Ainsi, l'entreprise qui souhaite exporter (vendre à un Etats tiers à l’Union européenne) ou transférer (vendre un Etat membre de l’Union européenne) des matériels de guerre et matériels assimilés doit obtenir une licence, par l'intermédiaire du système SIGALE (Système d'information, de gestion et d'administration des licences d'exportation), avant la signature de tout contrat et avant l'exportation physique des produits de défense.


Les demandes de licence, individuelle ou globale, d’exportation ou de transfert, sont instruites par la commission interministérielle pour l’étude des exportations de matériels de guerre (CIEEMG). Cette commission, présidée par le secrétaire général de la défense et de la sécurité nationale (SGDSN), réunit des représentants du ministre chargé de la défense, du ministre chargé des affaires étrangères, du ministre chargé de l’économie. Le cas échéant, les avis favorables de la CIEEMG peuvent être assortis de conditions, ainsi que l’exigence d’une clause de non-réexportation (CNR) et de certificat d’utilisation finale (CUF). La décision prise par le Premier ministre après avis de la CIEEMG est ensuite notifiée aux douanes (DGDDI) qui délivrent, en cas d’acceptation, la licence.


L’industriel exportateur doit ensuite rendre compte, chaque semestre, de ses activités. L'activité d'un exportateur d'armes peut, a posteriori, être contrôlée par un comité spécifique, le Comité ministériel du contrôle a posteriori (CMCAP), dont le secrétariat est assuré par le Contrôle général des armées. Ce comité a le pouvoir de sanctionner administrativement (via des pénalités financières) des exportateurs en infraction.

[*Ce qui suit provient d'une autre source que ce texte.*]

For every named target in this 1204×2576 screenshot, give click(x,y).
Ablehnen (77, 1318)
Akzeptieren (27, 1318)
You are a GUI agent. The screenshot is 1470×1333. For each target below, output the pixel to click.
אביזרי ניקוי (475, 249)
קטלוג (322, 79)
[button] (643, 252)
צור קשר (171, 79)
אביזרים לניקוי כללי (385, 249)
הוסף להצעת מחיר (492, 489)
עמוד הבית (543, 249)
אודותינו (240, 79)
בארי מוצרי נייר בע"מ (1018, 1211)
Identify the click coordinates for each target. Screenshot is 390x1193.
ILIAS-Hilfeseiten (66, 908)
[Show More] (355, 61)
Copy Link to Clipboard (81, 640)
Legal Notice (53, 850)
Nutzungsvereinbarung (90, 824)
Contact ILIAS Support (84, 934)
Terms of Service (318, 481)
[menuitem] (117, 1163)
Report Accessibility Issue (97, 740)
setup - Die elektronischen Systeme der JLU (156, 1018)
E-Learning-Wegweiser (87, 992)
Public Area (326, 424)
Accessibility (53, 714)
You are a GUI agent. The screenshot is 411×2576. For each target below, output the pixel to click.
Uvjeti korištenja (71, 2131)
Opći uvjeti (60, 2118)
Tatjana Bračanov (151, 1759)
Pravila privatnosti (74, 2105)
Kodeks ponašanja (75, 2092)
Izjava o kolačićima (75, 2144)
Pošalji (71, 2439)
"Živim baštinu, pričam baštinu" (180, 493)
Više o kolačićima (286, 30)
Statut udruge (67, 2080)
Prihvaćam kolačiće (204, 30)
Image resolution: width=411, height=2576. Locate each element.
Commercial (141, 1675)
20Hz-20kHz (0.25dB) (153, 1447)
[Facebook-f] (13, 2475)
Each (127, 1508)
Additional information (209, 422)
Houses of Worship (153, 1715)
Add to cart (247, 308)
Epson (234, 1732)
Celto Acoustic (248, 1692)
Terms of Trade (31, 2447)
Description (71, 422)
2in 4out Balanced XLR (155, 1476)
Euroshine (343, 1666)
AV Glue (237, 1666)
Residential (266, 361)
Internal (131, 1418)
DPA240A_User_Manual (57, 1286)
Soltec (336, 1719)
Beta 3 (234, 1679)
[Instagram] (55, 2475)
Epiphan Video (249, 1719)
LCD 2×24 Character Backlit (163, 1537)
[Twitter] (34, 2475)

Chaque année, le ministère des Armées remet au Parlement, un rapport détaillant les exportations de la France ainsi qu’un rapport au secrétariat du TCA. Or de nombreux éléments manquent et l’objectif de transparence est loin d’être atteint. Impossible de connaître les types et quantités d’armement de guerre exportés, qui en sont les destinataires finaux, ni même pour quelle utilisation ces armes ont été vendues. 


Sans parler des déclarations officielles démenties par les fuites de documents classés secret défense. Souvent interrogés sur la question le gouvernement et Emmanuel Macron ont toujours fait savoir qu’ils n’avaient pas connaissance de l’utilisation d’armes françaises contre des civils au Yémen. Or, en 2019, le site Disclose a révélé des documents classés secret défense démontrant non seulement que des armes françaises sont impliquées dans la guerre au Yémen contre les civils mais surtout que le gouvernement en avait pleine connaissance et ce en totale violation du droit international.


Face à ce manque de transparence, des parlementaires s’engagent à rappeler qu’il revient au Parlement de contrôler l’action du gouvernement notamment en matière de vente d’armement. Certains tentent aujourd’hui de faire la lumière sur cette question, non sans difficultés.


Ce sujet prenant de plus en plus d’importance dans le débat public, l’industrie de l’armement est intervenue en mettant en avant le nombre d’emplois créés, la position stratégique de la France, ou encore la souveraineté nationale que le transfert d’armes permettrait de renforcer.


Mais certaines ONG, à l’instar d’Amnesty International, insistent sur le fait que ce n’est pas un business comme un autre et qu’il mériterait d’être plus encadré. Il s’agit ici de marchandises qui tuent et dont l'utilisation peut contrevenir au droit humanitaire. C’est pour ces raisons que ce combat touche de plus en plus de Français puisque 83% d’entre eux considèrent que plus de transparence est nécessaire.


Le commerce des armes tel qu’il est aujourd’hui pratiqué en France est-il suffisamment contrôlé ? Les preuves des utilisations contraires au droit international des armes françaises ne devraient-elles pas conduire à un contrôle renforcé ? Le poids de l’industrie de l’armement n’est-il pas trop lourd dans ce débat ?


C’est à ces questions que nous tenteront de répondre en interrogeant des députés aux abords de l’Assemblée nationale. 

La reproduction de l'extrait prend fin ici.